Storm moving at 3mph, which means hours and hours of rain for the Carolinas
By Newser Editors and Wire Services
Posted Sep 14, 2018 11:53 AM CDT
Dozens Rescued From North Carolina Hotel
Emmett Marshall, 4, wades in floodwaters in the Larchmont area of Norfolk, Va.   (AP Photo/Alex Brandon)

Hurricane Florence lumbered ashore in North Carolina with howling 90mph winds and terrifying storm surge Friday, splintering buildings and trapping hundreds of people in high water as it settled in for what could be a long and extraordinarily destructive drenching, per the AP. More than 60 people had to be pulled from a collapsing cinderblock motel at the height of the storm in Jacksonville, North Carolina, near Camp Lejeune. Firefighters and police fought wind and rain as they went door-to-door to pull people out of the Triangle Motor Inn after the structure began to crumble and the roof started to collapse. Hundreds more had to be rescued elsewhere from rising waters.
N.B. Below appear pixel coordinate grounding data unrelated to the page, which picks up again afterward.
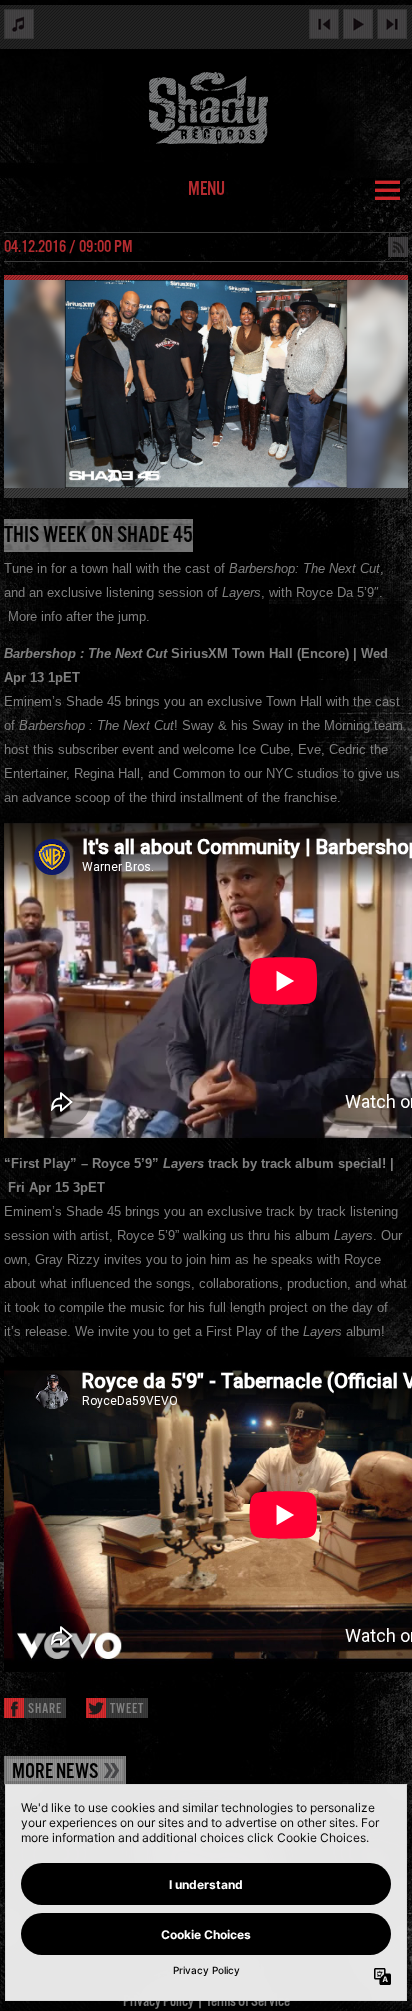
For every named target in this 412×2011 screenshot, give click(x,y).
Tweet (127, 1709)
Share (45, 1709)
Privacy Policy (158, 2001)
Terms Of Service (248, 2001)
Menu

Ominously, forecasters said the onslaught on the coast of North and South Carolina would last for hours because the hurricane had come almost to a dead stop at just 3mph as of midday.

North Carolina Gov. Roy Cooper said the hurricane was "wreaking havoc" on the coast and could wipe out entire communities as it makes its "violent grind across our state for days." He called the rain an event that comes along only once every 1,000 years. "Hurricane Florence is powerful, slow and relentless," he said. "It's an uninvited brute who doesn't want to leave." There were no immediate reports of any deaths. Florence made landfall as a Category 1 hurricane at 7:15am at Wrightsville Beach, a few miles east of Wilmington, not far from the South Carolina line. The area is expected to get about as much rain in three days as hurricanes Dennis and Floyd dropped in two weeks in 1999. About 9,700 National Guard troops and civilians were deployed with high-water vehicles, helicopters, and boats that could be used to pluck people from the floodwaters.